September – Camp Stories

Camp Stories, by Jolly Corley

September - Back to School Month

My children are now starting to get into their school groove. The transition from camp mode to home always takes a little time. For my eight-year-old daughter it is always the nighttime that is tough. Having had 12 bunkmates each night to whisper to and giggle with is wonderful compared to the quiet loneliness of her bedroom.   For my eleven-year-old son it is the camaraderie of his buddies being constantly available to play a crazy fun made up Frisbee game on senior row or the competition of Lake’s Region tournaments. Being home necessitates making arrangements to hang out with friends, waiting for mom to sign him up for tournaments and extra-curricular activities that less than a month ago were at his doorstep and completely accessible to him without having to wait around for a ride or arranging of parental schedules.

We are getting there and feeling back in the groove of living together. We are now past the first 48 hours where all conversation revolved around what happened at camp. The sad mopey behavior of my son, due to desperately missing Bunk 19, has faded. My daughter, on most nights, can fall asleep without multiple trips to see us because it’s too quiet and scary in her room by herself.  What we have now is family time squeezed into the moments between lacrosse workshops, piano lessons, school, swim lessons and weekend plans with school friends. The incredible thing is that in those family moments the stories are very often camp related.

Sometimes they share wonderful heartwarming stories about their team winning or being asked by a friend to be their partner for a special event. Other times they are more heartbreaking and troubling. I have the advantage of being an educator and parent. I will say though that in those moments of the more difficult stories I have to dig deep to find the balance of educator and parent – The stories where one or the other of my children was not included, was laughed at or felt they had made a mistake of grand proportion in front of their peers. Those moments are part of life and I believe camp helps my children learn to cope with those social failures in a way that they will be stronger and more socially competent at school. They are teachable moments. Many of those moments were handled at camp and when I ask what happened next my children will tell me about another friend who stuck up for them, or a counselor they spoke to or that they just shook it off “because most of the time when someone acts like that they are probably just having a bad day.”  Those are responses are when I glow with the wonderful benefits of camp and how my children are growing. These stories were generally annoying at the time but my children have managed and moved on.

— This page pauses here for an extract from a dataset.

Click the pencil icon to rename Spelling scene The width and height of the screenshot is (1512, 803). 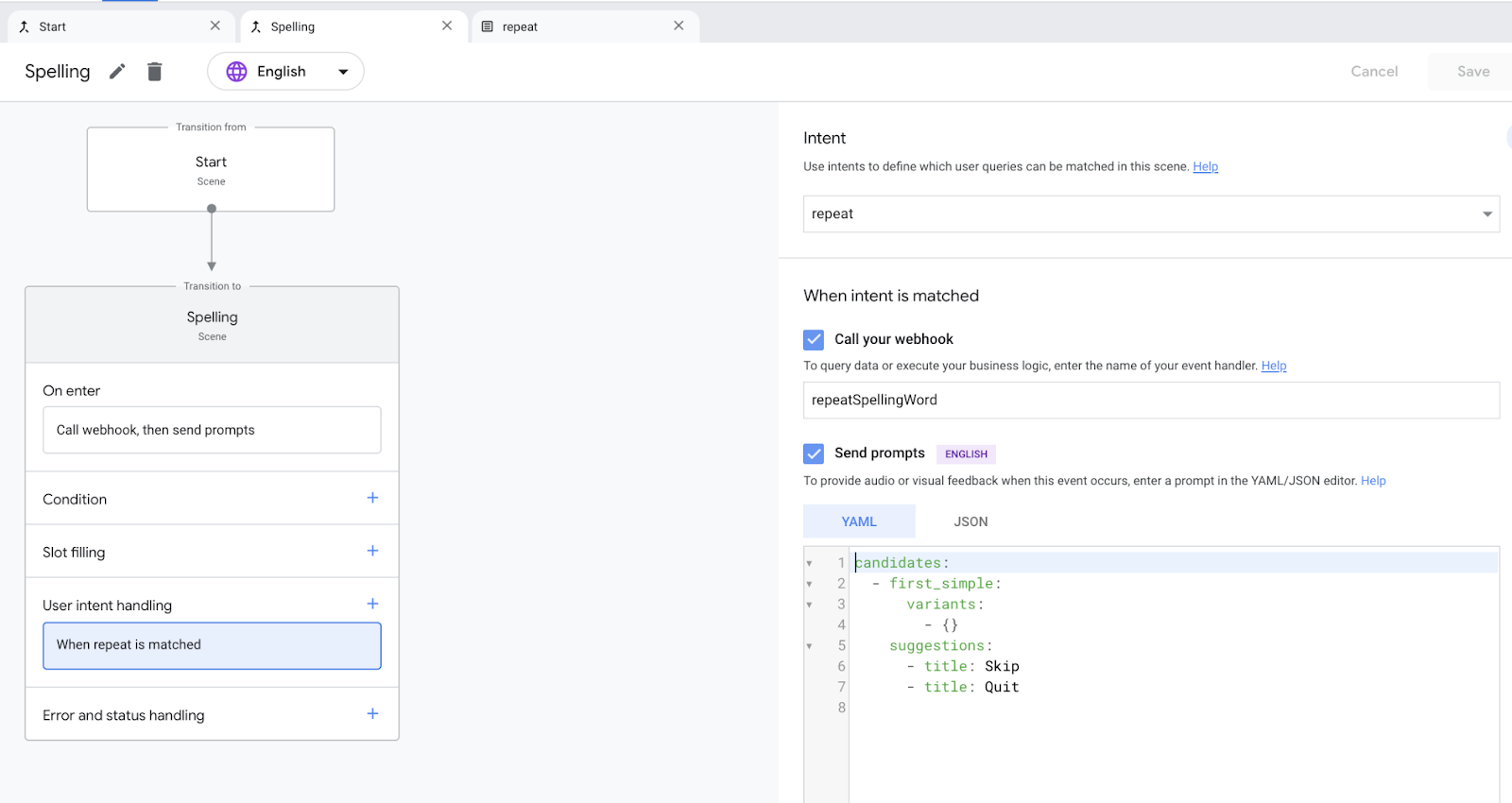pos(117,72)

However, there are other stories that come up multiple times. These are the moments that I realize have not been resolved. As much as camp tries to be aware and handle every challenging moment, I realize that this is not always possible. It is essential that we as parents work in partnership with our camp, school or other organizations that our children are a part of. As a director I feel it is essential to cultivate a partnership with parents so that that we may provide the best opportunity for growth and development for Robindel Campers. As a parent I have to remain calm and engage my children in a conversation about the unpleasant parts of life. It is crucial that I control my emotions (remember the momma bear I wrote about in my July post?). It has been shown that children will stop sharing information if they think it upsets their parents (Roberts, 2008). That is alarming to me and I wanted to share how I handle those stories about camp that I am uncertain about, especially if they seem to bother my children.

When I hear a concerning story a second time I generally ask my children some of the following questions:

  • What did you do when this happened?
  • Why do you think the camper/friend did that?
  • Did this camper do this only to you or did they treat others like this?
  • Did anyone help?  Did you tell anyone?
  • If you did not ask for help why didn’t you?
  • What do you think you could have done differently?
  • What would you have like to have happened?
  • What do you think would have happened if what you wanted happened?

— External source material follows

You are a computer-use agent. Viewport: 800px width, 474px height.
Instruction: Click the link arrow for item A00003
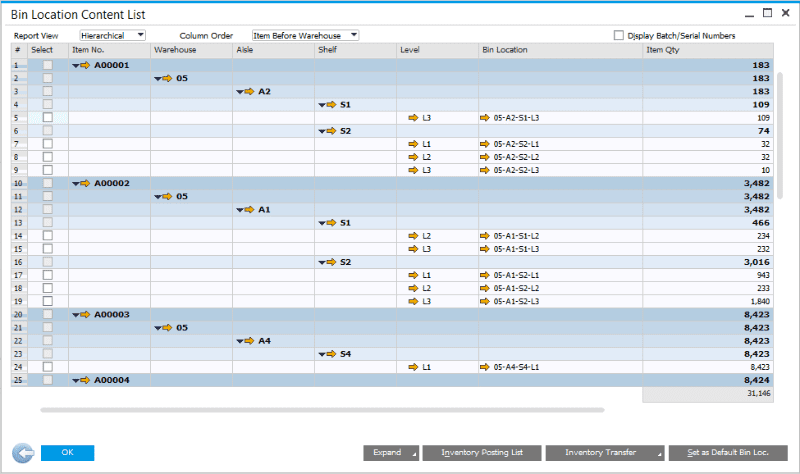(x=85, y=314)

It is wonderful to be an active part of their social development and use these camp stories as teachable moments in coping with a variety of social situations. Most of the time the act debriefing the incident with my children is all they need to let go of the unpleasant memory. My simply listening, asking questions (without commentary) and then having a discussion with my children is the resolution they need.

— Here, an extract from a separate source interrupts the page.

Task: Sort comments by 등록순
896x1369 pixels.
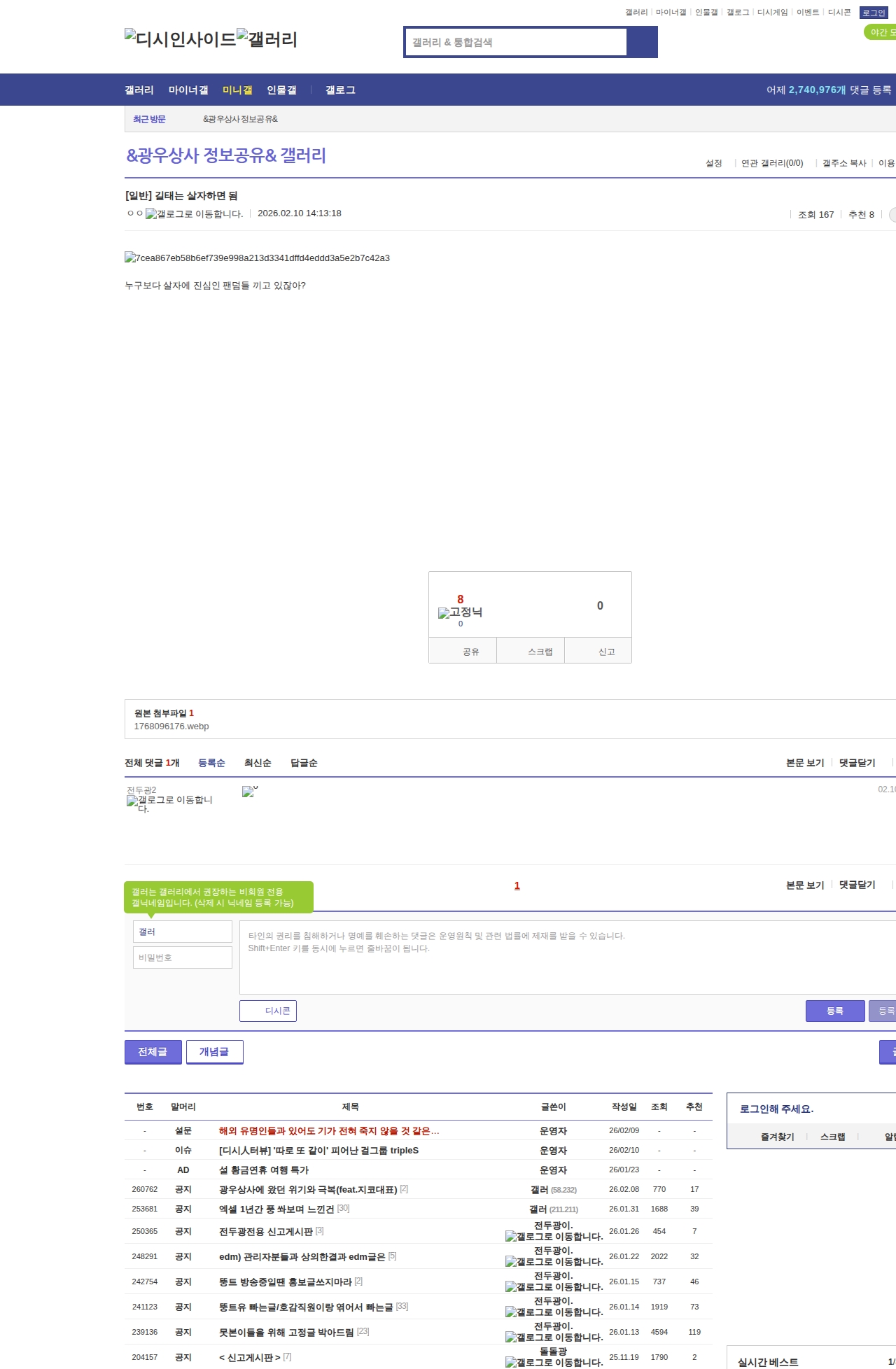Action: 211,763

It is encouraging to remember that even though sometimes the stories can be concerning, when children share both the good and unpleasant stories from camp:

1) You are someone they trust
2) They want to share
3) This connects you to their experience at camp, and
4) You can be part of their ongoing social development.

Enjoy family time this fall and listening to all those camp stories. I now completely understand the famous movie quote “This one time at band camp…” My husband and I are constantly entertained at the dinner table with all sorts of funny stories about camp. Just don’t forget to also appreciate the not so funny stories.